Exercise goal |
Please write out each line of the items below that contains the word "button".

— start Extracted entries —

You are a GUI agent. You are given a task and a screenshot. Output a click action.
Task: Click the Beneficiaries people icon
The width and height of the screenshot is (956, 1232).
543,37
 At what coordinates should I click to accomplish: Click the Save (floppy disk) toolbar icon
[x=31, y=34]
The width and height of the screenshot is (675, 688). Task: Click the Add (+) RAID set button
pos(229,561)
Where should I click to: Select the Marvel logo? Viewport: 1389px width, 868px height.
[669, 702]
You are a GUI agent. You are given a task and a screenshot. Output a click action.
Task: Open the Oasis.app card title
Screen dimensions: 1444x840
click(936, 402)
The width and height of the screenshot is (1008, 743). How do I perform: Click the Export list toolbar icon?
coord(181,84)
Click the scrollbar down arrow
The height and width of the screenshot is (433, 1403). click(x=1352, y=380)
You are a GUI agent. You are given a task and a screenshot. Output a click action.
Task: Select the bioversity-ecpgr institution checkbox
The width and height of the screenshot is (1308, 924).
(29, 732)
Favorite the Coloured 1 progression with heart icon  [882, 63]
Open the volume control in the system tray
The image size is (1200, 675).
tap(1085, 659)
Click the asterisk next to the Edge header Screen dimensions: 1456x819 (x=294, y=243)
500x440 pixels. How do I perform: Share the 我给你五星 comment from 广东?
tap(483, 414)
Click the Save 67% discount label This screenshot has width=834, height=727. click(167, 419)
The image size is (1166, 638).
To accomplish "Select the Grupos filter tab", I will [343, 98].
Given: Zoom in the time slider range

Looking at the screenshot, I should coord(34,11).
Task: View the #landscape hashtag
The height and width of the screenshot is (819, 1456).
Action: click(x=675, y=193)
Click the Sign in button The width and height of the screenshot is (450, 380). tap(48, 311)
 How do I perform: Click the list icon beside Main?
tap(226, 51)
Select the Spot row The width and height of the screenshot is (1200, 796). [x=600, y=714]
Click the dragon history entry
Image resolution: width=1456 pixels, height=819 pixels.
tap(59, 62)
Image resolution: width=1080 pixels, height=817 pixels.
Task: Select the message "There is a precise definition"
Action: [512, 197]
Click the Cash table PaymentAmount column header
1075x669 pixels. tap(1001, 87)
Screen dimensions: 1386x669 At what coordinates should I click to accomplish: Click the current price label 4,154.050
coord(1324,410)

— end Extracted entries —

Response to the exercise |
The width and height of the screenshot is (675, 688). Task: Click the Add (+) RAID set button
Click the Sign in button The width and height of the screenshot is (450, 380). tap(48, 311)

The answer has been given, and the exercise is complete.